La banda Droz, originaria de Guayaquil, celebra un hito significativo en su trayectoria musical: 25 años de existencia. Desde sus inicios, Droz ha logrado consolidarse como una de las agrupaciones más emblemáticas del país, llevando su música a diferentes rincones y dejando una huella imborrable en la escena local. Este aniversario no solo es un motivo de celebración, sino también una oportunidad para reflexionar sobre su evolución y los planes futuros que tienen en mente.
**Un Viaje Musical que Comenzó por Casualidad**
La historia de Droz se remonta al 31 de diciembre de 1999, cuando tres hermanos, armados con una batería adquirida en el centro de Guayaquil, decidieron formar una banda. Sin un nombre definido y sin un plan claro, comenzaron a tocar. Fue un contrato inesperado lo que los obligó a dar su primer paso en el mundo de la música. Así nació Droz, un nombre que surgió de la etiqueta de un mono de peluche que se convirtió en su símbolo. Desde entonces, la banda ha recorrido un camino lleno de aprendizajes, presentaciones y, sobre todo, una conexión profunda con su público.
A lo largo de estos 25 años, Droz ha lanzado varios álbumes, cada uno marcando una etapa diferente en su carrera.
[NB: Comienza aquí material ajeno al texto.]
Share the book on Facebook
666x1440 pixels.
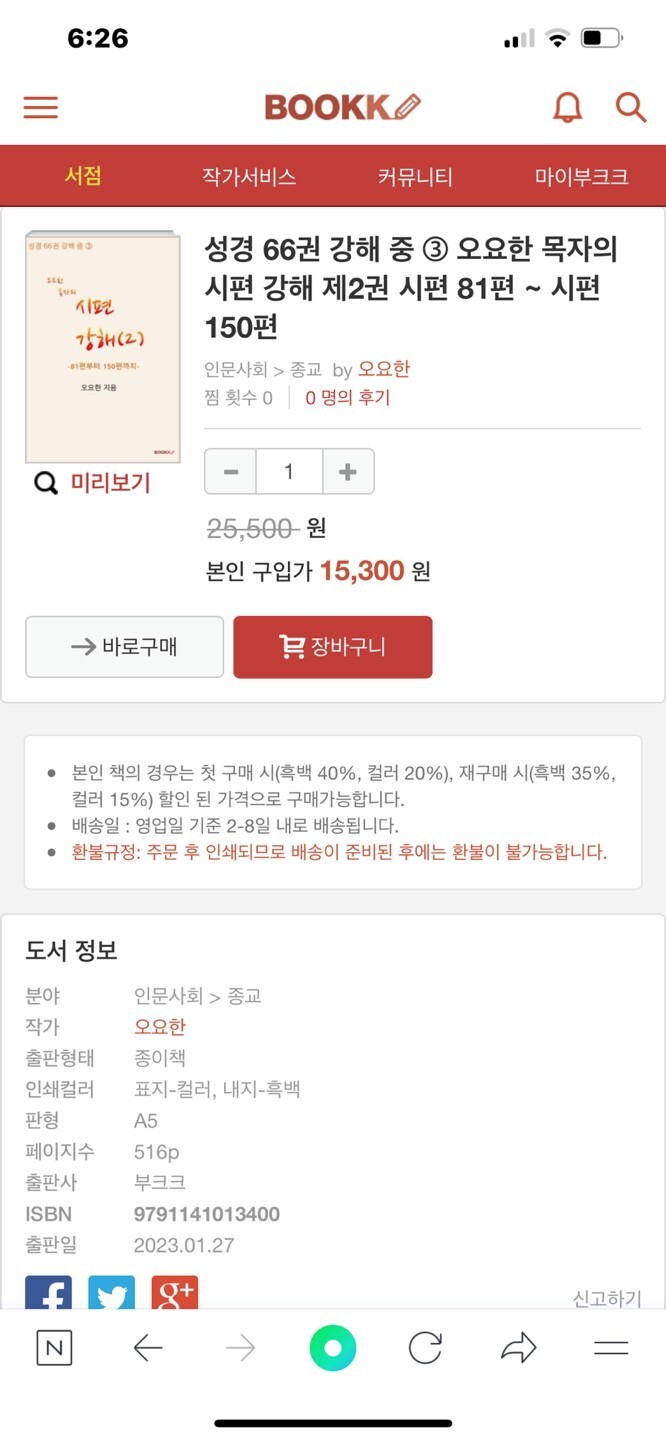pos(48,1295)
Desde su primer disco, «¿Qué hay del lugar?» (2002), hasta su más reciente trabajo, «La cena está servida» (2023-2025), la banda ha sabido adaptarse a los cambios del panorama musical, manteniendo siempre su esencia. La música de Droz no solo se ha caracterizado por su energía y ritmo contagioso, sino también por letras que resuenan con la vida cotidiana de sus seguidores.
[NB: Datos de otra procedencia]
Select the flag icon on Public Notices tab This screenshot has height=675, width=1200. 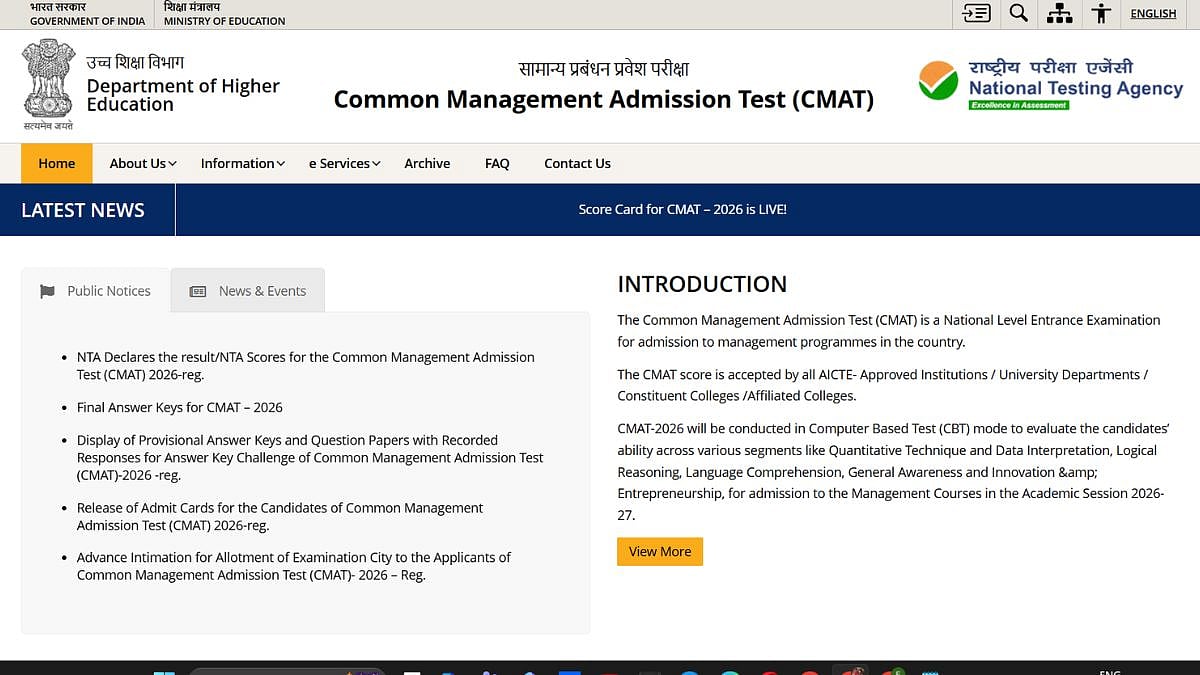tap(47, 290)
**Un Nuevo Ciclo: Nunca Fuimos un Error**
Con motivo de su aniversario, Droz está preparando un nuevo álbum titulado «Nunca fuimos un error», que se lanzará en 2026. Este disco tiene un significado especial, ya que busca revisitar sus raíces y recordar que la música debe ser un espacio de diversión y evolución, no de estancamiento. La banda continúa promocionando su sencillo «Qué locura enamorarme de ti», parte de «La cena está servida», mientras se prepara para cerrar este ciclo con la publicación de tres temas que completarán el álbum.
Bernardo, el vocalista de Droz, ha compartido que la creación de un disco puede tomar desde tres días hasta tres años, dependiendo de la inspiración y el proceso creativo. La banda se toma su tiempo para asegurarse de que cada canción refleje su visión y estilo. Además, han comenzado a incorporar tecnología en su proceso creativo, utilizando renderizados 3D para la representación visual de su icónico mono, aunque aseguran que la música sigue siendo 100% artesanal.
La conexión de Droz con su público va más allá de la música. La banda ha logrado establecer una relación cercana con sus seguidores, quienes los consideran parte de su vida. Esto se evidencia en la forma en que sus canciones se han convertido en himnos para momentos importantes, como el tema «Sangre de campeón», que se ha transformado en un grito de aliento para los aficionados del Barcelona Sporting Club, un equipo de fútbol con el que Droz tiene una relación especial.
**La Influencia de Droz en la Cultura Ecuatoriana**
A lo largo de su carrera, Droz ha sabido mantenerse relevante en la escena musical ecuatoriana, participando en eventos importantes y colaborando con otros artistas. Su música ha trascendido las fronteras del rock, integrándose en la cultura popular del país. La banda ha sido parte de eventos como las Noches Amarillas, donde han compartido escenario con otros grandes de la música ecuatoriana, fortaleciendo su vínculo con el público y el deporte.
El impacto de Droz en la cultura ecuatoriana es innegable. Su música ha acompañado a generaciones, y sus letras han resonado en momentos de alegría y tristeza. La banda ha sabido capturar la esencia de la vida cotidiana, convirtiéndose en un referente para muchos jóvenes que encuentran en sus canciones una forma de expresión y conexión.
A medida que Droz se acerca a su 25 aniversario, la banda no solo celebra su legado, sino que también mira hacia el futuro con entusiasmo. Con un nuevo álbum en camino y la promesa de seguir creando música que conecte con su público, Droz demuestra que, a pesar de los años, su pasión por la música sigue intacta. La historia de Droz es un testimonio de que, a veces, los sueños más grandes comienzan de la manera más inesperada, y que la música puede ser un viaje lleno de sorpresas y alegrías.